SUPPLIED TEXT —
↓
Britannia, Dabur Signal More Hikes
Britannia Industries, whose brands include Good Day, Marie Gold, Milk Bikis and Tiger, has indicated it faces nearly a 20 per cent rise in fuel and packaging costs due to geopolitical developments.
Managing Director Rakshit Hargave said during the earnings call this month, “Yes, selectively, we will have to take price increases. And this includes both grammage adjustment and some of the packs which are above Rs 10, some kind of a price increase.”
He also flagged rising laminate prices and inflation in LPG and PNG costs as additional pressure points on operating expenses.
In a notable operational response to disrupted trade routes, Britannia has shifted part of its export manufacturing back to its Mundra facility from Oman, rerouting shipments to North America away from affected passages.
Dabur India Global CEO Mohit Malhotra said the company is facing roughly 10 per cent inflation this fiscal year and has already acted.
"We have already announced a 4 per cent price increase across different parts of the business to mitigate the inflationary impact that we are seeing and will have to look at another round of price increase going forward," Malhotra said during an earnings call this month, adding that Dabur is simultaneously pursuing cost rationalisation initiatives and still expects double-digit growth this year.
Beyond Traditional FMCG Firms
The pressure extends to companies beyond the traditional FMCG cluster. Pidilite Industries, whose brands Fevicol, Dr Fixit, FeviKwik and M-Seal are staples in Indian homes and construction sites, has already raised prices twice this year, in April and May, and is evaluating further increases to offset a weighted average surge of 40-50 per cent in input costs.
Managing Director Sudhanshu Vats said the company would pass costs on "in a calibrated fashion" while maintaining its Ebitda target corridor of 20-24 per cent.
Marico MD and CEO Saugata Gupta said the company had already implemented price hikes of 6-7 per cent in its Value Added Hair Oils portfolio.
In beverages, Varun Beverages Chairperson Ravi Jaipuria said smaller brands selling packaged water have not raised prices outright but have begun cutting discounts, with further reductions in promotional spending possible if fuel prices continue to rise.
↑
SHORT TASK 1 — In the price-hikes article, why did Britannia move part of its export manufacturing from Oman back to its Mundra facility? Answer in one to three sentences.
The listing that comes next is separate material with no connection to the price-hikes article.

DATA FOR THIS TASK —
↓
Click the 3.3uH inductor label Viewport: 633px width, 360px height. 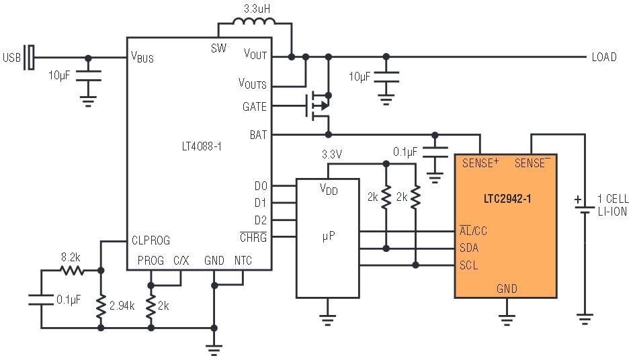click(x=257, y=9)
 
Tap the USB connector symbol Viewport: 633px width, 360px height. click(x=29, y=57)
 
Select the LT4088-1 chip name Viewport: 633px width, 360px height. click(x=202, y=146)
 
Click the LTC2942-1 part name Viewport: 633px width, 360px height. click(x=507, y=199)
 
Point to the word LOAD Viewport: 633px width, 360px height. click(x=604, y=57)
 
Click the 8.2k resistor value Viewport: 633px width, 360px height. click(x=71, y=257)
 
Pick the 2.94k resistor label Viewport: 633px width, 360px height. click(x=122, y=306)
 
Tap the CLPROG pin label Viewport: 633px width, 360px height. click(x=151, y=240)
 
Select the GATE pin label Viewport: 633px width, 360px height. click(x=254, y=107)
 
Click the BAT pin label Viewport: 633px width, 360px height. click(x=258, y=135)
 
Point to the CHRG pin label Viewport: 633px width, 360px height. click(x=253, y=237)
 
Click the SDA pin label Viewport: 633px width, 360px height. click(x=468, y=247)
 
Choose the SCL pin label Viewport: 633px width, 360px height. click(x=468, y=265)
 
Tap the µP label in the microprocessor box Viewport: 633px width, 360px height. click(x=328, y=236)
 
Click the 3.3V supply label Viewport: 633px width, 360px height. click(x=332, y=154)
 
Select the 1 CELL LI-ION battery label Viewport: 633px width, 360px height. click(x=613, y=205)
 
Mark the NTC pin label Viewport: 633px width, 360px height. click(x=243, y=261)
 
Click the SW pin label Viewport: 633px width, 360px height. click(x=218, y=48)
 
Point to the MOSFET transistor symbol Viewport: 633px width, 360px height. click(x=319, y=106)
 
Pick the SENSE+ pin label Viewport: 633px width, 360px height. click(x=480, y=163)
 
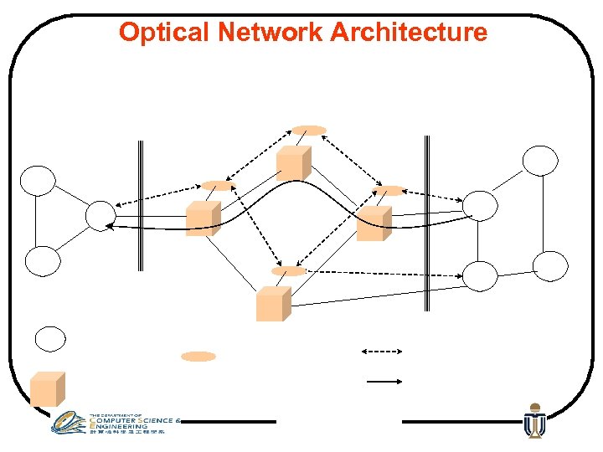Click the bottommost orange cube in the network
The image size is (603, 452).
[273, 304]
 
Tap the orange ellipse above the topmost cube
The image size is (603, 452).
[309, 130]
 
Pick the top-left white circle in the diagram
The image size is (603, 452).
[39, 180]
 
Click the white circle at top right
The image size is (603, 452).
[540, 160]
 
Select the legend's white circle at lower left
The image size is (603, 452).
[49, 339]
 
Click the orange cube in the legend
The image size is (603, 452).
[47, 389]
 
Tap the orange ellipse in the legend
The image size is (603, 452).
[198, 357]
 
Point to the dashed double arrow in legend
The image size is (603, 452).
[381, 351]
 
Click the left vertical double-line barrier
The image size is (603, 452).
[141, 205]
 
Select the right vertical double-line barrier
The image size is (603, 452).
[427, 222]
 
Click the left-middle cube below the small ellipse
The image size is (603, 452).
[203, 218]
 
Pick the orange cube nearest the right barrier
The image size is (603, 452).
[374, 223]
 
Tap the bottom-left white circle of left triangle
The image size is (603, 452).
[43, 261]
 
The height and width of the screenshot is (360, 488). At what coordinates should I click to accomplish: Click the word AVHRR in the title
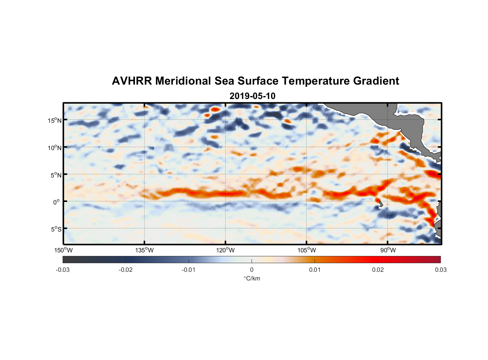[131, 81]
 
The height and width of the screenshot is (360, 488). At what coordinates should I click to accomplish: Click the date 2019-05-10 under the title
[252, 96]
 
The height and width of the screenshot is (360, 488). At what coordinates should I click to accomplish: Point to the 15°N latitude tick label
[54, 120]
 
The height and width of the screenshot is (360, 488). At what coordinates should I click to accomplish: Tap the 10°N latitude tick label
[54, 148]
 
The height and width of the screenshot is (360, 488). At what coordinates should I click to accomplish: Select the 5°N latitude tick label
[55, 175]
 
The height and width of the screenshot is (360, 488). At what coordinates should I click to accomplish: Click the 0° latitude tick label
[57, 202]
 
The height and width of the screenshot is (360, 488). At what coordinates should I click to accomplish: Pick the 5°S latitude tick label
[55, 229]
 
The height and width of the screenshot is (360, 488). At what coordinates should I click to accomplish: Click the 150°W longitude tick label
[63, 250]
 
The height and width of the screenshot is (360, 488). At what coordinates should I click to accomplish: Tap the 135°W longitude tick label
[144, 250]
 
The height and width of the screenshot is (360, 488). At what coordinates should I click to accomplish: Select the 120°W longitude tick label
[225, 250]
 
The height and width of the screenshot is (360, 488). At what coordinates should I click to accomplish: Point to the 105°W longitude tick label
[307, 250]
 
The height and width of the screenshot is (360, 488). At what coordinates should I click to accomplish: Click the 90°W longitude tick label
[388, 250]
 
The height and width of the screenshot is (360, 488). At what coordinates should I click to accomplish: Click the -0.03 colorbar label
[63, 270]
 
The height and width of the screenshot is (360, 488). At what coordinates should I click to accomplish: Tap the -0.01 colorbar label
[189, 270]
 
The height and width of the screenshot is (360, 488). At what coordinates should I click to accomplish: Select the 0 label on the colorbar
[252, 270]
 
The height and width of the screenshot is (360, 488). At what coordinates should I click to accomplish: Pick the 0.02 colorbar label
[378, 270]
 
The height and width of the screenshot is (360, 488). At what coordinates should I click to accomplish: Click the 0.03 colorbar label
[440, 270]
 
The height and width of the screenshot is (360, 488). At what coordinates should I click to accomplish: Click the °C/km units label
[252, 278]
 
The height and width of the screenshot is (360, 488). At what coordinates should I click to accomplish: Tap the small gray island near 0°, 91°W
[381, 204]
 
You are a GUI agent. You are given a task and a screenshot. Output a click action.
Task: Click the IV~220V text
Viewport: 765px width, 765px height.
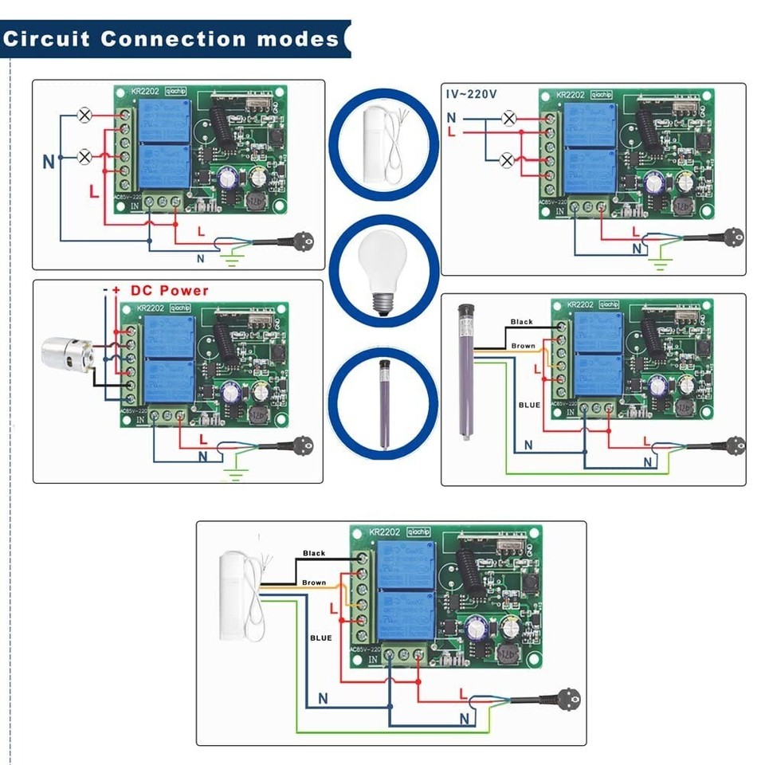pos(471,94)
↑
SHORT TASK 2 — Please pick out every line of the listing that contains the word "barrier".

WORKED SOLUTION 1 — Britannia moved it as an operational response to disrupted trade routes. The shift let the company reroute shipments to North America away from the affected passages.

WORKED SOLUTION 2 —
Click the left vertical double-line barrier
Select the right vertical double-line barrier
Pick the orange cube nearest the right barrier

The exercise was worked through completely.